Ben de tüm bunların içinden geçtim. Ne olduğunu, ne hissettiklerini bilerek cevap veriyorum. İş hayatına İngilizce öğretmeni olarak başladım. Dokuz yıl boyunca da öğretmenlik yaptım. İngilizce öğretmenliği sabahtan akşama kadar çocuklarla severek uğraştığım, insanların hayatının hamuruyla oynadığın bir meslek olmasına karşın en az kazanan mesleklerden biri Türkiye’de. Ben bıraktığımda 2 bin 500 liraya yakın maaş alıyordum, maaşlar şimdi 3 bin 500-4 bin lira arasında. Öğretmenken gelirimi artırma arayışına girerek özel ders vermeye başladım. Şöyle bir hayatım vardı; sabah 8’den akşam 17.00’ye kadar okuldayım. 18.00’de eve geliyorum, 19’da özel ders vermeye başlıyorum. Günde en fazla iki özel ders verebiliyorum ve bunu 5 gün yapıyorum, maaşımı da en fazla iki katına çıkarabiliyorum ama benim ne kendime ne de oğluma ayıracak zamanım kalıyor. Oğlum üç aylıktı biz babasıyla boşandığımızda. Tek başıma çocuk yetiştiren bir anne olarak kendi ailemden hiçbir maddi destek almamaya karar verdim. Aslında orada da “Parayı veren düdüğü çalar” inanç kalıbına bağlı olarak ailemin bana para vermesi halinde benim ve çocuğumun üzerinde karar yetkilerinin olacağı düşüncesi hakimdi. Bir gün “Çocuk daha 6 yaşında, ben böyle nereye kadar gideceğim?” diye sordum kendime. “Tamam daha çok kazanmak istiyorum ama önce ben okulda ne kadar para kazanıyorum ki ona bir bakmam lazım” dedim. Aldım elime kalem, kağıt. Kazancımı ve harcamalarımı karşılaştırdım. Ortaya komik bir durum çıktı.

Nasıl komik?

Maaşımın neredeyse yarısından fazlasını, o maaşı kazanmak için harcadığımı fark ettim. Yani öğretmenlik yaptığım okula gitmek için verdiğim yol, kıyafet, manikür, pedikür, saç bakımı parası, okulun yemeklerini yiyemediğim zaman dışarıdan söylediğim yemekler, çalıştığım için evde bir yardımcı kadın olması… Bir baktım, okuldan kazandığım parayı okula gidebilmek için harcıyormuşum, özel derslerden gelen parayla da yaşamaya çalışıyormuşum.

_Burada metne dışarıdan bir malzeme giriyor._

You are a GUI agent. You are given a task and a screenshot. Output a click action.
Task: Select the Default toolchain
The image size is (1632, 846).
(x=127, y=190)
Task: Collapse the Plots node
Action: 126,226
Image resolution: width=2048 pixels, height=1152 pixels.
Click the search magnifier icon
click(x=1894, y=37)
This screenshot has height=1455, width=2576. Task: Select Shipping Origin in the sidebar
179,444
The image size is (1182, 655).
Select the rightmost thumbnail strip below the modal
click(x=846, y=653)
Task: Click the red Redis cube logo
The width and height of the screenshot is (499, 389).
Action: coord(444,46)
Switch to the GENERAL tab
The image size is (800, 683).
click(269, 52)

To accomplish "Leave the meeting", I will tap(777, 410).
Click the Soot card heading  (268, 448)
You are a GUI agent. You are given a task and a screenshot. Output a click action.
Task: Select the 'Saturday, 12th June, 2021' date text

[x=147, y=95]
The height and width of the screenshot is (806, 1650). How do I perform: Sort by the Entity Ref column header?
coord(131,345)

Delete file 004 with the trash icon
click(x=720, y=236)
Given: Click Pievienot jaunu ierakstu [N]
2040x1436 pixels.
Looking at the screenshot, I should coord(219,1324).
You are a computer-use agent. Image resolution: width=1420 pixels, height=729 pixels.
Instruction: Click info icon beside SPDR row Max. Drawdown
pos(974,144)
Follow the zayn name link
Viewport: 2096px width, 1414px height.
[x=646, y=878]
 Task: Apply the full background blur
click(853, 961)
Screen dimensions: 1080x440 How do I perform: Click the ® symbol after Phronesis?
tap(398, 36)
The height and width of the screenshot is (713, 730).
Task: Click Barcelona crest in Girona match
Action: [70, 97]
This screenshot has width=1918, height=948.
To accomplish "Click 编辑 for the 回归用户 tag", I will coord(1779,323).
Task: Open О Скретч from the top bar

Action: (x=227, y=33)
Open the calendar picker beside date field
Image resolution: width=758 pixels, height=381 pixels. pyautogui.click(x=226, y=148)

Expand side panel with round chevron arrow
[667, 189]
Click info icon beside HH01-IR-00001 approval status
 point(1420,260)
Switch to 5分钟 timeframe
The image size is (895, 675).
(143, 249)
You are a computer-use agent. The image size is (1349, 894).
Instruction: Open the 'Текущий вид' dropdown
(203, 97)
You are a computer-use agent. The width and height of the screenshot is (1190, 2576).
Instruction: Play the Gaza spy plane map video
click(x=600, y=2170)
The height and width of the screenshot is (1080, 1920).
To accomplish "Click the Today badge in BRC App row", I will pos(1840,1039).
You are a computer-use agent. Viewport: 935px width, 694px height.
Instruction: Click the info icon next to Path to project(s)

Hemen okuldan ayrıldınız o halde?

O kadar kolay olmadı. Çünkü “Saatimin ne kadarını, nereye satıyorum?” diye baktığımda kimliklerle ilgili takıntılarım devreye girdi. Bir okulun İngilizce öğretmeni  olmakla, ev kadını olmak ve özel ders vermek arasında seçim yapmak zorundaydım bu sefer de. Çalışmamın karşılığını parayla alıyorum ama bir yandan da kimlikle aldığımı fark ettim. Orada gösterilen saygı, adımın önüne konular unvanlar… Bunlar üzerine düşündüm, çalıştım kendimde. “İki sene alışveriş yapmadan yaşayabilir miyim?” diye sordum kendime…. “Evet” dedim. Sonra da işten ayrıldım. Benim için büyük riskti. Bir taahhütte bulundum kendime, bir yıl herhangi bir okulda ya da işte çalışmayacak, sadece özel ders verecektim. İki ay sonra okuldan kazandığımın üç katını kazandığım bir dünyanın içinde buldum kendimi. Bütün İngilizce öğretmenleri gündüzleri okulda olduğu için dışarıda şirketlerle çalışacak öğretmen yoktu. Ben de şirketlere özel ders vermeye başladım. Demek istediğim, bazen içinde olduğumuz sistem, dışarıdaki fırsatları görmemiz konusunda bizi tamamen körleştiriyor.

İyi de ekonomi bu kadar kötüyken işten çıkarma riski varken korkusuz ilerlemek nasıl mümkün olacak?

Ekonomi her zaman bir iyi bir kötüydü. Geriye doğru bir bakın ekonomiyle, sıkıntılarla ilgili hep benzer şeyler dönüp duruyor. İnsanlar her dönem işten çıkarılıyor. O nedenle daha fazlasını beklediğimiz, istediğimiz yere doğru gitmemiz gerekiyor. Çünkü dünya düzeneğinin enerji sistemine bakarsak eğer, dünya korku ile yönetilen bir yerdeydi. Kurumsal hayatın geldiği yer de bu korkuydu. Ve yeni nesil çocuklar, artık kurumsal hayatın içinde var olabilecek isteklilikte ve alışkanlık örgüsünde değil. Yeni gelen ve onu takip eden nesilleri, sabah altıda uyandırıp yedide şirket başına geçirip gece 11’e kadar çalıştırmak mümkün olmayacak. O nedenle kurumsal hayat daha çok evden çalışmaya, kendi işine yönelmeye, kendine güvenmeye doğru giden biryere yönelecek. Şu anda oturduğumuz bilgisayarın karşısında dün- yanın her yerindeki fırsatlara ulaşma yeteneğimiz var ve yeni nesil bunu çok iyi biliyor. O nedenle kurumsal hayat çökmeye başladı zaten ve çöküş devam edecek değişime ayak uydurmayan yapılarda. Dünyada her şey değişiyor.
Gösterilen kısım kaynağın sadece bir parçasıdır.